Saya berharap buku ini, suatu hari, akan menemukan penerbit di Israel. Banyak orang di Israel mencoba membuat perubahan, tetapi kami berada di saat sangat sulit untuk mendengarkan orang lain atau seseorang yang mencoba mengubah konsensus.
Apa visi Anda tentang hidup berdampingan yang lebih damai? Bagaimana itu bisa terjadi?

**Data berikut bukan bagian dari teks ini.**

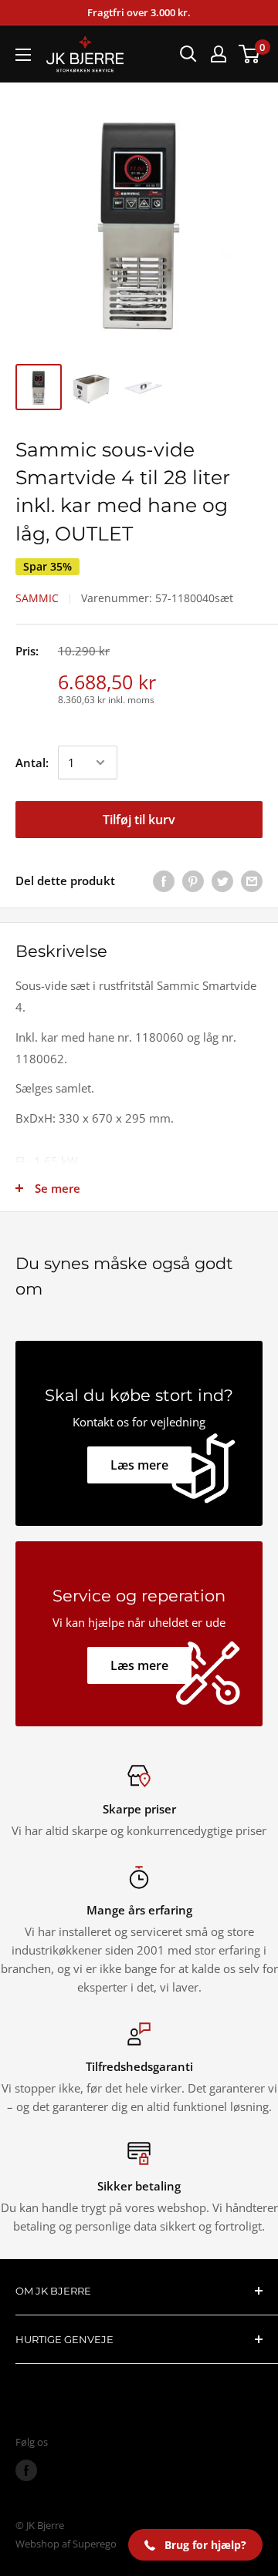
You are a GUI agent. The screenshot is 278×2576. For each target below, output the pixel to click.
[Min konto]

Mungkin ini bukan waktu yang tepat untuk memberi Anda jawaban, karena saat ini, menurut saya ada berbagai situasi di dunia yang tidak memiliki solusi. Kebanyakan orang dari dunia Barat ingin mencari solusi. Dan, tahukah Anda, ada orang yang religius misalnya, yang bermimpi bahwa Tuhan akan menyelesaikan masalah mereka, atau orang yang berpikir bahwa perang adalah solusinya. Jadi, saat ini, menurut saya situasi di Timur Tengah tidak dapat diselesaikan; harus ada perubahan besar dalam perilaku masyarakat.